- _ABOUT THIS EXERCISE_
In the material below, which lines hold the word "computer"? Pick each one out.

THE RECORDS Start Marker

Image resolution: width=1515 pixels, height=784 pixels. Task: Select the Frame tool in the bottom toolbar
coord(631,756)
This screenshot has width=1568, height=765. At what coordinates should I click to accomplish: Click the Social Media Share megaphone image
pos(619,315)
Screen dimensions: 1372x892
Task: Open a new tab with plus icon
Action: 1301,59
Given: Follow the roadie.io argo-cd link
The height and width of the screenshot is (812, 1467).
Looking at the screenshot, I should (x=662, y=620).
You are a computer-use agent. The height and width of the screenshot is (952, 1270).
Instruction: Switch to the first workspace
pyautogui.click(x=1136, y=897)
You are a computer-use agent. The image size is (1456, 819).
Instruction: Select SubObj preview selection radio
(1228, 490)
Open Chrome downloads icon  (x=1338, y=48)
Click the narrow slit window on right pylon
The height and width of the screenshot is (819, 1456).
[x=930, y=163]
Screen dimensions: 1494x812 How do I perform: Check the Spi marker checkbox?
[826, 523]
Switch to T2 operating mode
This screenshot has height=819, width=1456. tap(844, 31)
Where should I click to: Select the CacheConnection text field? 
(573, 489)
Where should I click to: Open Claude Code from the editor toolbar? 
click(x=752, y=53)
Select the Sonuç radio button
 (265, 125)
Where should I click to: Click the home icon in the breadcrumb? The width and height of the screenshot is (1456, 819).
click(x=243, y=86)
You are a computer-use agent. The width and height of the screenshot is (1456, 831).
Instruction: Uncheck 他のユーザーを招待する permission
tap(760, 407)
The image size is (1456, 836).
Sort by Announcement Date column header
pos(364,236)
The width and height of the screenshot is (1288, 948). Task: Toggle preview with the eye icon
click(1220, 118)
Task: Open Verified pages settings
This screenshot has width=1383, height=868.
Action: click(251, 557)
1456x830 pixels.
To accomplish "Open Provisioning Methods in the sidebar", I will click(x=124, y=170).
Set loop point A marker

THE RECORDS End Marker

- _ANSWER BELOW_
You are a computer-use agent. The height and width of the screenshot is (952, 1270).
You are a computer-use agent. The image size is (1456, 819).
You are a computer-use agent. The width and height of the screenshot is (1456, 831).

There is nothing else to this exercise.